As we see in Europe, valuations are attractive in Japan, with the Tokyo Stock Price Index (TOPIX) 12-month forward PE multiple around 12.5 times, trading below the ten-year average around 14 to 15 times. Foreign investors have been reducing their allocations to the Japanese market in recent years. Just as we have seen in European equities over the last six months, it may be time for investors to return.
Despite resilient corporate earnings, foreign investors continue to shun Japan
Excess cash abounds in corporate Japan
U.S. and European stock markets have been rattled by the most recent banking crisis that started with the collapse of Silicon Valley Bank a few weeks ago. At times like this, investors immediately start looking at the strength of companies’ balance sheets.
As illustrated in the left panel below, there has been a steady increase in the percentage of non-financial companies in the TOPIX with cash representing more than 20% of shareholder equity. Accordingly, we believe that many global investors will view the strength of Japanese corporate balance sheets as an obvious source of comfort in such an environment. Corporate Japan sits on an abundance of excess cash. For years, it led to balance sheet stagnation and declining returns on capital.
Buybacks at new highs — and potential for lots more
However, following the introduction of Japan’s Corporate Governance Code in 2015, we believe that excess cash is being put to better use. As shown in the right panel above, share buybacks have increased materially. Likewise, dividends are rising, and cross-shareholdings are being unwound. These dynamics present both safety and opportunity.
Over the longer term, we expect secular growth themes around de-carbonization, electrification, semiconductor capex and automation to provide interesting investment opportunities for corporate Japan. We own several Japanese companies that dominate niche growth markets on a global basis.
Bottom line: We often frame our team’s stock discussions around secular sales growth, profitability and return on capital.
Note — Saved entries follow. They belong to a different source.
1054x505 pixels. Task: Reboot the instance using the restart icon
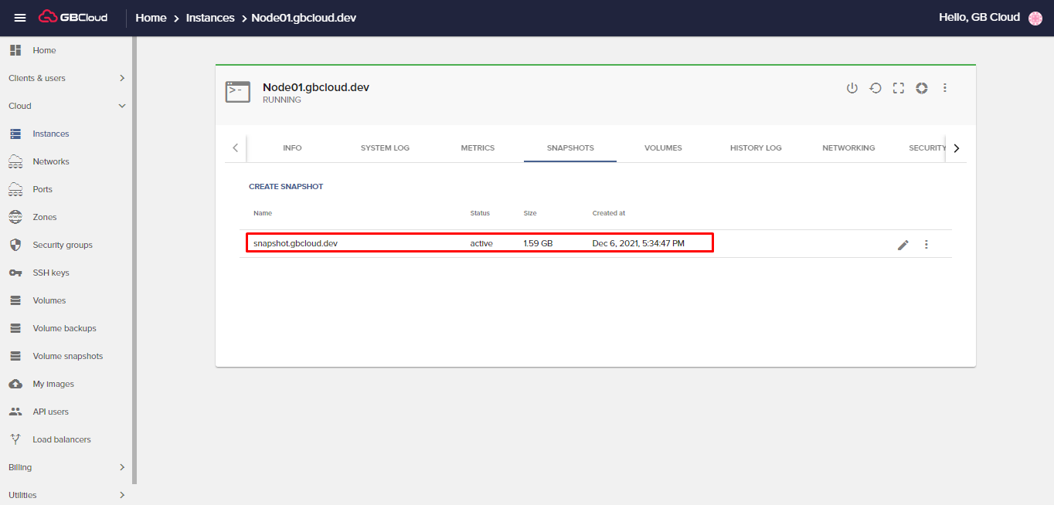(x=876, y=88)
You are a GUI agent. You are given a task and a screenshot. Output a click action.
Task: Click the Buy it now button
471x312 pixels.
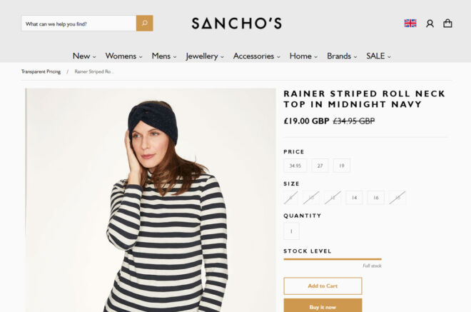323,306
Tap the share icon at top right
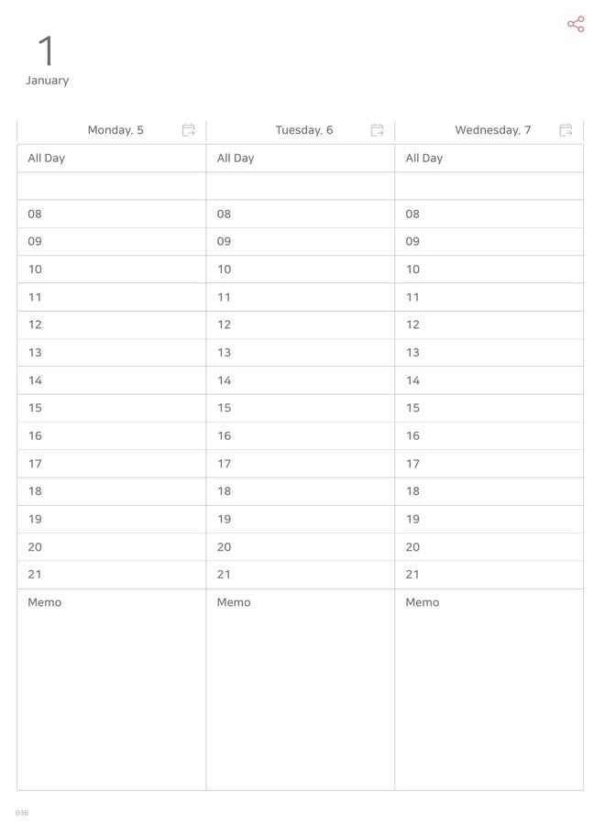This screenshot has height=825, width=605. 576,24
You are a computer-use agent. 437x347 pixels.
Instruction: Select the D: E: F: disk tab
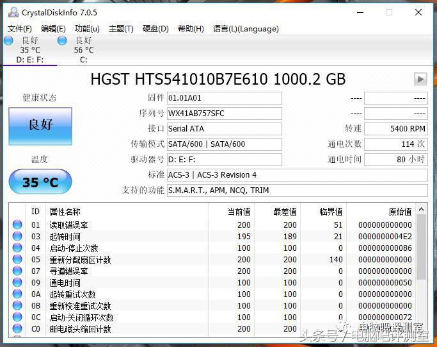click(29, 50)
Both in the short and long term, we believe Japanese equities may improve on all of these. We certainly feel there are increasing opportunities to find companies that are amplifying business model sustainability. When we combine that with attractive valuations and a distinct lack of foreign ownership within Japanese equities, we believe the potential result is an increasingly appealing equity market for investors.
1 Global real GDP is forecasted to grow by 2.3% in 2023, down from 3.3% in 2022. Most weakness will be concentrated in Europe, Latin America and the U.S. Source: The Conference Board.
2 Shuntō is a Japanese term usually translated as “spring wage offensive,” which refers to the annual wage negotiations between enterprise unions and employers in Japan.
3 Japan Times, April 5, 2023
Risk Considerations: In general, equities securities’ values fluctuate in response to activities specific to a company. Investments in foreign markets entail special risks such as currency, political, economic, and market risks. The risks of investing in emerging market countries are greater than risks associated with investments in foreign developed markets.